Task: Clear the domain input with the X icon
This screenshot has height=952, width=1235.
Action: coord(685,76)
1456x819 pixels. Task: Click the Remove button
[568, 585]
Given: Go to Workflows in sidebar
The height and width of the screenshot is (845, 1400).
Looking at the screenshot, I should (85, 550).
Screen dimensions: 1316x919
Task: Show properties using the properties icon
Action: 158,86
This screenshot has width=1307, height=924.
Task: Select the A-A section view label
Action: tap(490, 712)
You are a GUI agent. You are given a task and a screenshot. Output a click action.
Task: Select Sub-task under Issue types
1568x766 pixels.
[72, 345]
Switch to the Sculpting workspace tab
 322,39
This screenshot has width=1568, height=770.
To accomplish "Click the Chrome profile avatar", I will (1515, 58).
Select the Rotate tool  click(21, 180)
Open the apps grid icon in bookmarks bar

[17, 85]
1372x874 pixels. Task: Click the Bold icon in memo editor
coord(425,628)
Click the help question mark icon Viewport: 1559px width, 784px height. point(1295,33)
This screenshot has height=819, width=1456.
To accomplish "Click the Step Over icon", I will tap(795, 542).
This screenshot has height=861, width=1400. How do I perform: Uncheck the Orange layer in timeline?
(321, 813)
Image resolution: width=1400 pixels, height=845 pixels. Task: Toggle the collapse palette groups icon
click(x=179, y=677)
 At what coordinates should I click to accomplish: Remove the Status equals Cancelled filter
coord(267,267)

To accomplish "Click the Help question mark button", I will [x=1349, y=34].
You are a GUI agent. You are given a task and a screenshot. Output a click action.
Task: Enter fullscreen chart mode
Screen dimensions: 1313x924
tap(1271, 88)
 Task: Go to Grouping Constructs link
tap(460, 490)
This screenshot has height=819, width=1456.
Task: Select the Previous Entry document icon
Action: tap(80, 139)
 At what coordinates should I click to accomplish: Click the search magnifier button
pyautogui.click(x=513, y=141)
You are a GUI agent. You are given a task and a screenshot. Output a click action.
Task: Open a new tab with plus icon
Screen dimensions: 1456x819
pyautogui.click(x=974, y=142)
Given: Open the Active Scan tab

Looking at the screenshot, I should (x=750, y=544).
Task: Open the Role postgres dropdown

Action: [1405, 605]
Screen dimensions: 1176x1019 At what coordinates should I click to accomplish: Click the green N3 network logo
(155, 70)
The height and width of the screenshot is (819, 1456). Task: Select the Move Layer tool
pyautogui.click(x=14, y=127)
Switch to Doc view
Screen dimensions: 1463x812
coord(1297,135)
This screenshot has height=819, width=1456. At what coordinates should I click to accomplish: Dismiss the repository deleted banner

**Goal of the exercise**
Scan the material above for the word "with", and copy every line in which it is found.

**Answer space**
Task: Clear the domain input with the X icon
Task: Open a new tab with plus icon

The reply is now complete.